EXERCISE TASK A:
Substitute "Expand" for "Collapse" in the rows, starting at the line that contains "Where should I" and ending at the last of the rows, with everything else left as is. Give back only those lines, without the pictures.

DOCUMENT TEXT:
* Begin *

# Tapatalk



## browland (Apr 4, 2009)

Trying out this new app. Not sure it's as helpful as some say it is 


Sent from my iPhone using Tapatalk


----------



## browland (Apr 4, 2009)

When uploading pictures can you not
Choose from an existing library? 


Sent from my iPhone using Tapatalk


----------



## JLOWERY (Jan 30, 2010)

Yeah you can just go to the gallery option 

KAWI RULES


----------



## browland (Apr 4, 2009)

---
I am here: http://tapatalk.com/map.php?aup5od
Sent from my iPhone using Tapatalk


----------



## browland (Apr 4, 2009)

Ha! Thanks J


---
I am here: http://tapatalk.com/map.php?gcpn2k
Sent from my iPhone using Tapatalk


----------



## The Big Bad Wolf (Mar 8, 2011)

It loads threads up way faster which makes reading threads easier. Getting pics is wAy easier too



Overtime!!!! 
Taking the world over one shift ata time
Sent from my iPhone using tapatalk


----------



## Polaris425 (Dec 16, 2004)

once you get used to it you will like it.


----------



## JLOWERY (Jan 30, 2010)

Its all I use I can't remember the last time I went to the regular site.

KAWI RULES


----------



## brutemike (Mar 23, 2010)

JLOWERY said:


> Its all I use I can't remember the last time I went to the regular site.
> 
> KAWI RULES


Same here :thumbup:

Should be working on it instead of talking about it..


----------



## phreebsd (Dec 16, 2004)

posting pics is super easy with tapatalk


----------

* End *

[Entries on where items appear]
* Begin *

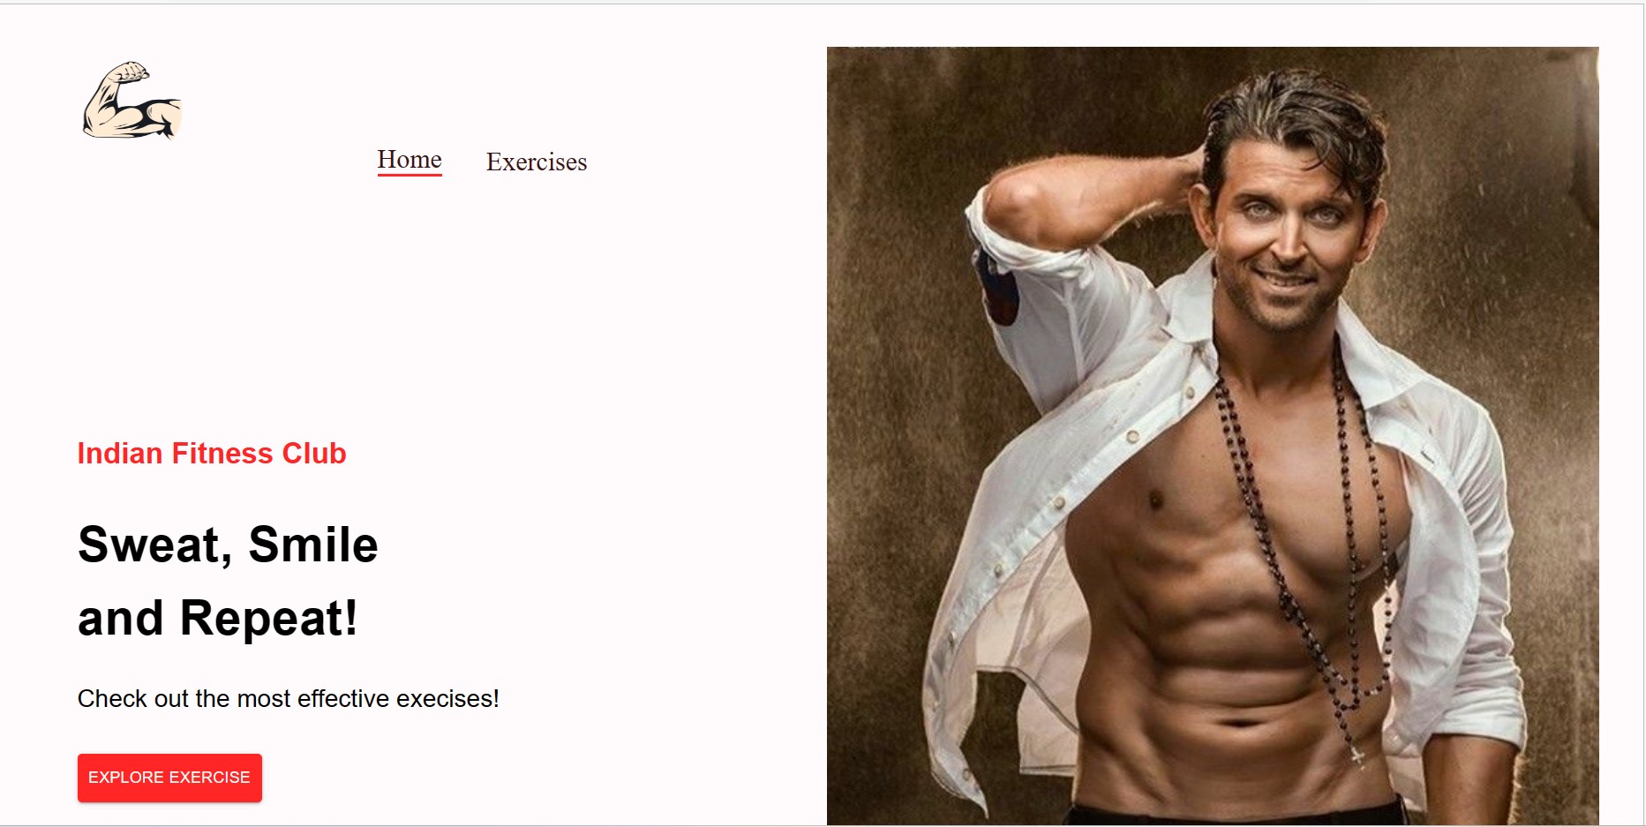
Task: Click the flexing bicep logo icon
Action: coord(132,100)
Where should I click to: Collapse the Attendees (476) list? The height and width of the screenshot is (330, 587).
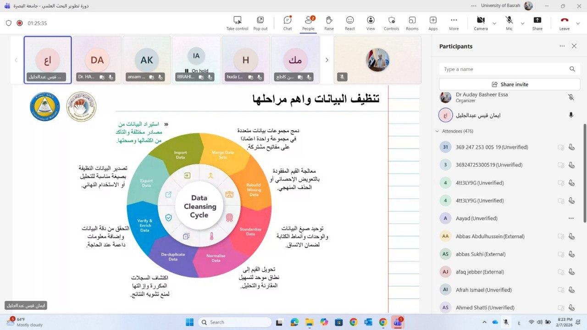click(437, 131)
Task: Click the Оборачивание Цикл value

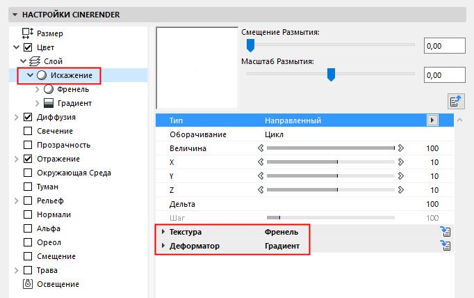Action: tap(274, 134)
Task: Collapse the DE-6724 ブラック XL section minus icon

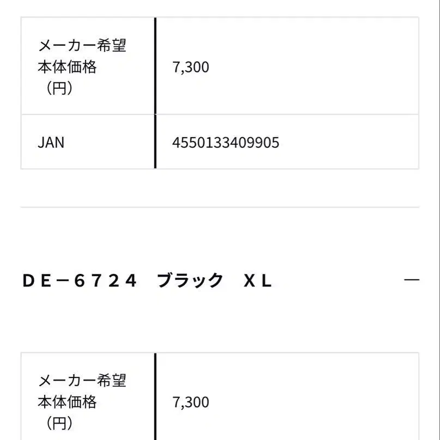Action: coord(412,280)
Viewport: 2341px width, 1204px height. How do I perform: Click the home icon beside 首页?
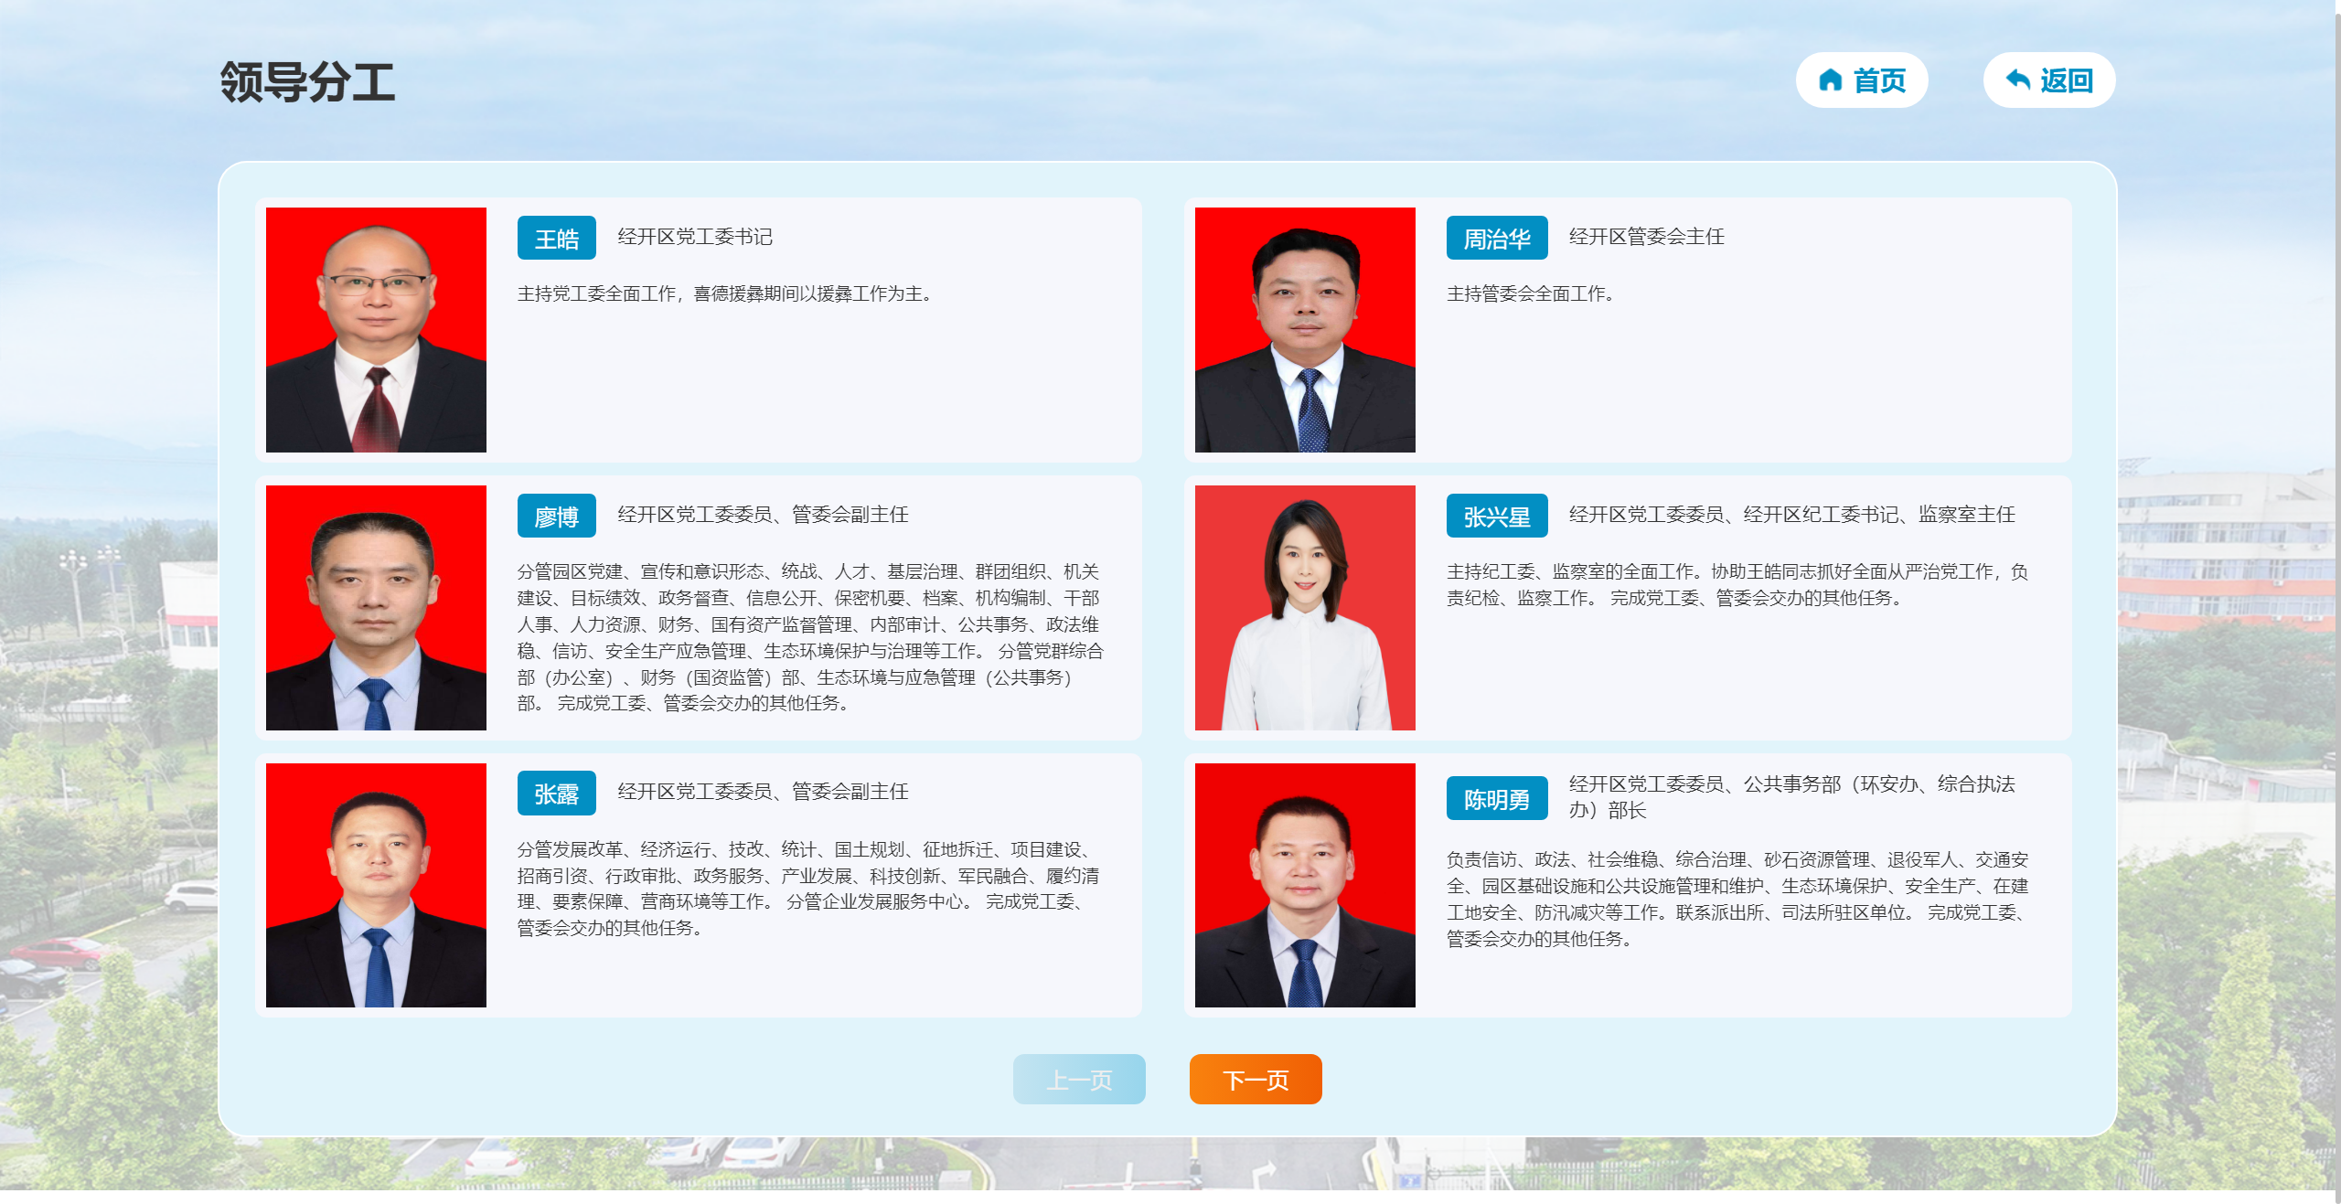[x=1830, y=80]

* End *

EXERCISE TASK B:
From the Tapatalk thread, repeat the passage starting at "Trying out this" and ending at "an existing library?" word for word.

RIGHT ANSWER A:
Where should I click to: Expand the Attendees (476) list? The height and width of the screenshot is (330, 587).
click(437, 131)
Task: Click the Оборачивание Цикл value

Action: tap(274, 134)
Task: Expand the DE-6724 ブラック XL section minus icon

Action: coord(412,280)
Viewport: 2341px width, 1204px height. How do I perform: Click the home icon beside 首页?
[x=1830, y=80]

RIGHT ANSWER B:
Trying out this new app. Not sure it's as helpful as some say it is 


Sent from my iPhone using Tapatalk


----------



## browland (Apr 4, 2009)

When uploading pictures can you not
Choose from an existing library?